>>>>

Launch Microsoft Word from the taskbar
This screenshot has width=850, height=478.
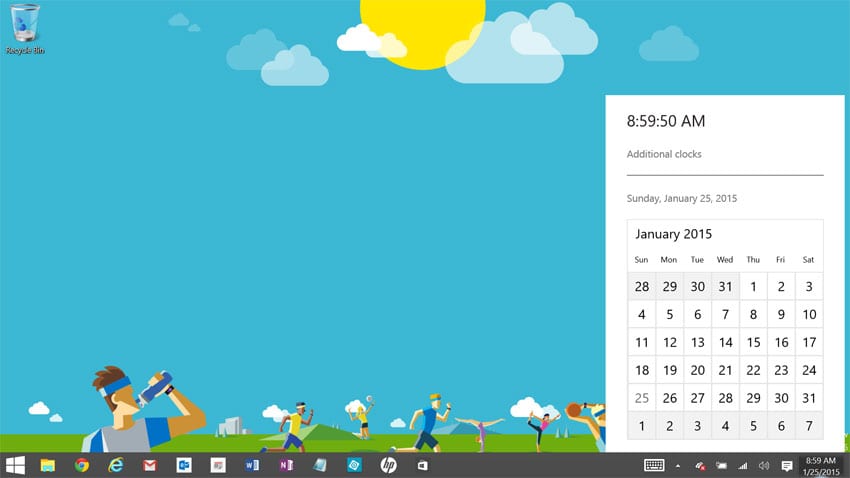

<<<<
>>>>

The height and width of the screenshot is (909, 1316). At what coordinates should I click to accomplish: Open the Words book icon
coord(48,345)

<<<<
>>>>

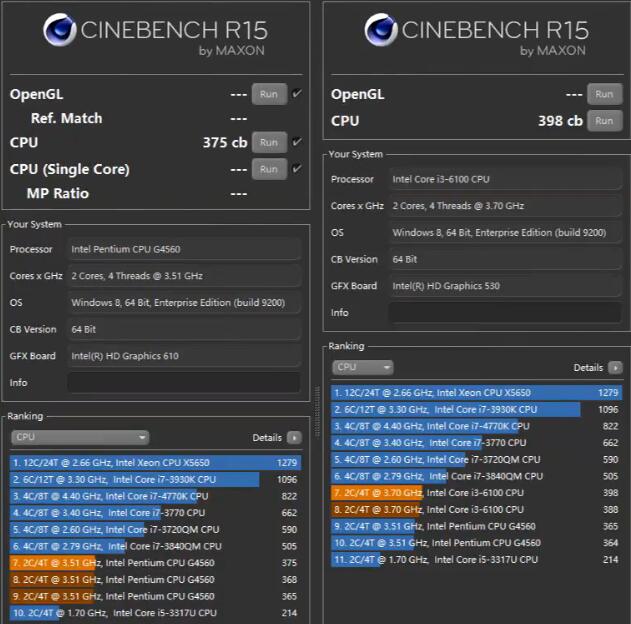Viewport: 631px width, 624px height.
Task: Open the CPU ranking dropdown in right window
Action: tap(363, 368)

<<<<

YOUR TASK: Output exactly the lines of the material above from the one containing "Launch Microsoft Word from the taskbar" up to and including the one containing "This screenshot has width=850, height=478.".

ANSWER TO THE EXERCISE:
Launch Microsoft Word from the taskbar
This screenshot has width=850, height=478.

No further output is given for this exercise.